If there is one thing that banks like lending you money for it is real estate. There is only a finite amount of real estate on this planet, the government can't just print more of it, the global population is growing and lunar apartments are not imminent yet. Just a few high level reasons why real estate is a great investment.

But I don't like getting my hands dirty so I won't be buying any land anytime soon. But what about real estate companies I could invest in? Here are two:

British Land

BLND is the giant of the two with a market cap. of £7 billion. It is what you might call a classic real estate company with a balanced portfolio of office and retail buildings. BLND regulary buys and sells assets in order to reshape its portfolio and lock in profits.

BLND trades below its net asset value of £8.4 billion but this is normal for real estate companies. The underlying PE is about 35 and the growth rate is about 15%. This seems expensive but then this is an asset situation. The dividend yield is about 1.4%.

Here is the latest chairman's statement:

"The year has started well for both British Land and the property markets. We continue to be active on both sides of the balance sheet and remain confident of our prospects." Sir John Ritblat.

A typically bland but pleasant statement at it is always nice to have a knight at the helm!

Big Yellow Group

BYG is a company I have spoken about it before, having held it for a few months last year. Unfortunately I sold it at about 230p and now it is at 440p! But is it still good value?

BYG is a self-storage company. They buy about 10 prime-location warehouses a year and convert them into self-storage facilities where the storage renter does all the work and they just maintain the facility and make a large profit. It is a great business model and unfortunately the market realised this while I did not own any.

So is it still a buy?

Here are the fundamentals:

Growth rate: 20%
Shares outstanding: 113 million
Yield: 1.1%
Trailing PE: 50
NAV: 300p per share
Market Cap. ~£500 million

Most recent chairman statement:

"The Group continues to make good progress in revenue growth both like for like and through new store openings. We now look forward to executing our extensive store opening programme over the next few years." James Gibson CEO

Again a bland but nice statement.

So how do you compare the two? I would say that BLND is the safer of the two as the PE is smaller, the market cap., is over ten times bigger and the business model would be less affected by a recession. I can imagine in hard times businesses and consumers would remove their self storage costs as one of their first cost cutting initiatives. However shops can hardly stop renting their premises, and businesses can hardly give up their offices.

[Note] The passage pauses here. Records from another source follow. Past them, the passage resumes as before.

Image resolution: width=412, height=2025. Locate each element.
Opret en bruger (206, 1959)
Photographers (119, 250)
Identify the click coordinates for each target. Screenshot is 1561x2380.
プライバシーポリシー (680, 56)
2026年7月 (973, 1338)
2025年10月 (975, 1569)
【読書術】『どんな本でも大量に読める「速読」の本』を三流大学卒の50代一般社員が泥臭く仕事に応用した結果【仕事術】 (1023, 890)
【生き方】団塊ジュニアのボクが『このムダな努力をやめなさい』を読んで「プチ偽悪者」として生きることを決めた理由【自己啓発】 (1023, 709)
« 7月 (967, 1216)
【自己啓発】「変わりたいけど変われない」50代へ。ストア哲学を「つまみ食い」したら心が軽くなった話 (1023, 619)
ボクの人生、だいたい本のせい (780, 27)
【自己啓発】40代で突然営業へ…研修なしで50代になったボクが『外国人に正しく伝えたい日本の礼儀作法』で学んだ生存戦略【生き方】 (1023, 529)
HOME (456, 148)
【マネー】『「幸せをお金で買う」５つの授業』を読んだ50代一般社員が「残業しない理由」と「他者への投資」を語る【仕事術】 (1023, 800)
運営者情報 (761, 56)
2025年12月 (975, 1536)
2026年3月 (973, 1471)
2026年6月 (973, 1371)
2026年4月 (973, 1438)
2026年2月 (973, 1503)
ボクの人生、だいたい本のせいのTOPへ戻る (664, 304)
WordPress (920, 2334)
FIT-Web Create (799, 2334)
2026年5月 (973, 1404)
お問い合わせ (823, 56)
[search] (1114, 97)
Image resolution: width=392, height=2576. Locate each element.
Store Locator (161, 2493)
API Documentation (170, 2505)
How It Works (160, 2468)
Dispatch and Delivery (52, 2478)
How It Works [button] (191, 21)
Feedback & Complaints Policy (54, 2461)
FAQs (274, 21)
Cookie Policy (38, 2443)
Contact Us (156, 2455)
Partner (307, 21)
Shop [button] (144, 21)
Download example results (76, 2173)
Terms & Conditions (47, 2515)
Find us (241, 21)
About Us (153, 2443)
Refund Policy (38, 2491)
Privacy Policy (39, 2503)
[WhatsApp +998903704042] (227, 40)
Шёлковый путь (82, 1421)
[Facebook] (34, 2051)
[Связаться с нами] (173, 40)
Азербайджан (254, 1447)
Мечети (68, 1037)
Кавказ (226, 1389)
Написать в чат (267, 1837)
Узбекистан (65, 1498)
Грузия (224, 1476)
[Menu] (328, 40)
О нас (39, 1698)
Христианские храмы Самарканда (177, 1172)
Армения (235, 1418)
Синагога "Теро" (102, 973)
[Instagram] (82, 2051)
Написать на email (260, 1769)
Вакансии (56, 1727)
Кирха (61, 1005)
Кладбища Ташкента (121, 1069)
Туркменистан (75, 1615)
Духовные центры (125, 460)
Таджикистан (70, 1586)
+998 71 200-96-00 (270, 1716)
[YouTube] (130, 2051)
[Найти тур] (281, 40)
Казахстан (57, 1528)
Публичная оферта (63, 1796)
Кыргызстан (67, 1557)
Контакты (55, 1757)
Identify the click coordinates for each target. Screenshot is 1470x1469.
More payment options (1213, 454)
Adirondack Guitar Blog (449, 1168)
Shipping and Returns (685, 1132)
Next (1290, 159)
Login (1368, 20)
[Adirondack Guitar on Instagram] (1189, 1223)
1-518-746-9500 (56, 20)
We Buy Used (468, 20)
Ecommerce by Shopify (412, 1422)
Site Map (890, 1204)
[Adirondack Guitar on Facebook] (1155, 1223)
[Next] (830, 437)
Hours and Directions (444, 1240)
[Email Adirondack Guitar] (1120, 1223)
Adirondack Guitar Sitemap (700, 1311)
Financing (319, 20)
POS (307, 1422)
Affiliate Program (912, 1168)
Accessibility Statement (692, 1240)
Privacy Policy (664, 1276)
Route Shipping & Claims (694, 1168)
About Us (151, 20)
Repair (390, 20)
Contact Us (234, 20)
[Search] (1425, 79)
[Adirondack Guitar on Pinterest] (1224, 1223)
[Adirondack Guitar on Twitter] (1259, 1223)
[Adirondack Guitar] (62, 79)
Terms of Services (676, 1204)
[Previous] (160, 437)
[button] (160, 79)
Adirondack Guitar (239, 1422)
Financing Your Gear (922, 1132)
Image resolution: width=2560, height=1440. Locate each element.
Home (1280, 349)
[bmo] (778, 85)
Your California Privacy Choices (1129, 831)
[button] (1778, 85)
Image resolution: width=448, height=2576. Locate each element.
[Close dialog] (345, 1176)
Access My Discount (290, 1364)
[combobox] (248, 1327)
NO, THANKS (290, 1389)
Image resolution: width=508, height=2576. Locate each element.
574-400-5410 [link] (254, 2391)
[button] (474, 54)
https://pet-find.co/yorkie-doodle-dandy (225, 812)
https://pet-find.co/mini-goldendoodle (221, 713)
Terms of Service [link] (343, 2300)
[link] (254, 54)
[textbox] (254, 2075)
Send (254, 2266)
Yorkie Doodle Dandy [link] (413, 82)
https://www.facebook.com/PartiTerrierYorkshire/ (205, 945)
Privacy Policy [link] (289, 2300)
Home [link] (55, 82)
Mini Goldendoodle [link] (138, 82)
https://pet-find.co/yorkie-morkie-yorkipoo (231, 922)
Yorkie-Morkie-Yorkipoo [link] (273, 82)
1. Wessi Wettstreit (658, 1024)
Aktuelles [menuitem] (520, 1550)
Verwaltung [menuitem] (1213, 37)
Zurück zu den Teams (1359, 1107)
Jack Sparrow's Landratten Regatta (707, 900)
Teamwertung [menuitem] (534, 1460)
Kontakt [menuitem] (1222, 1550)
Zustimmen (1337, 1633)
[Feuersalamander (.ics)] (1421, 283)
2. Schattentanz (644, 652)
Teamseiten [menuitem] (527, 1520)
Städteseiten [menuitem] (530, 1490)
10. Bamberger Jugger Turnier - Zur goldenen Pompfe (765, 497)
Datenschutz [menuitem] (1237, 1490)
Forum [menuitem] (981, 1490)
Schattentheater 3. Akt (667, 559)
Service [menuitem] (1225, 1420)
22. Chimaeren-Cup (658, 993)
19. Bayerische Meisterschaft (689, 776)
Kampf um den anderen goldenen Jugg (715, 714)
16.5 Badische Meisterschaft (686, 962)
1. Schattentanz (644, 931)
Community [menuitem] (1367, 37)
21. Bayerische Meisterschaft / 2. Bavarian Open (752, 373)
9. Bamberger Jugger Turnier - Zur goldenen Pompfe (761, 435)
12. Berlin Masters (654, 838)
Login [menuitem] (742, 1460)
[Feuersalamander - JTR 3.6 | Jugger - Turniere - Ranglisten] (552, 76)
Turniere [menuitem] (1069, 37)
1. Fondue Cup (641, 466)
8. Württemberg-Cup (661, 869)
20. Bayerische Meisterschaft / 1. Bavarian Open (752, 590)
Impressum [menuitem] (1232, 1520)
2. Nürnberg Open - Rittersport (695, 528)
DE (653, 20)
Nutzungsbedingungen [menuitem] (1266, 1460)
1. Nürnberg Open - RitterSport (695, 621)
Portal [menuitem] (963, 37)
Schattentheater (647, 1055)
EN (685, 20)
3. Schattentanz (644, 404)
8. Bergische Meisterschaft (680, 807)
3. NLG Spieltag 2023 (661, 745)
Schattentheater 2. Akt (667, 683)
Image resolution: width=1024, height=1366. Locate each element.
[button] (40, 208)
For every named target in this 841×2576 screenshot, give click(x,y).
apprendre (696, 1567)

BYG is a great business but its PE is high and it trades at a premium to its net asset value. I will keep it in my wish list but BLND looks like the rock solid choice for now.

Thursday, August 10, 2006

Mad Cramer

Life has been hectic recently but Jim Cramer has motivated me to break my radio silence.

I just can't believe how dangerous this guy is to people's portfolios.

Back in January Jim was recommending to viewers that they buy eBay under $45. This was in the seemingly distant days when eBay was trading around $46.

Then eBay started its long and painful fall.

Now it seems like it could finally have bottomed out at $23. Good time to buy then? Not according to Cramer. "Sell eBay" he says, "Skype was the worst acquisition." "Skype will generate no profit and cost too much."

This is the only reason he gives. However back in January eBay had already bought Skype and since then it has met its revenue targets. And you would think an eBay that was value at $45 would be value at $25 even if it had wasted $2.6 billion?

If Jim had mentioned slowing organic revenue growth then he would have had a point but Skype?

It seems that Jim is as affected by market sentiment and recent share price moves as anyone else. It was easy to recommend eBay when it was holding its own at $46 but harder to recommend after such a long fall.

My advice is to ignore Jim and listen to Morningstar. They recommend eBay list it as a five start stock.

If only Jim was a five star stock picker.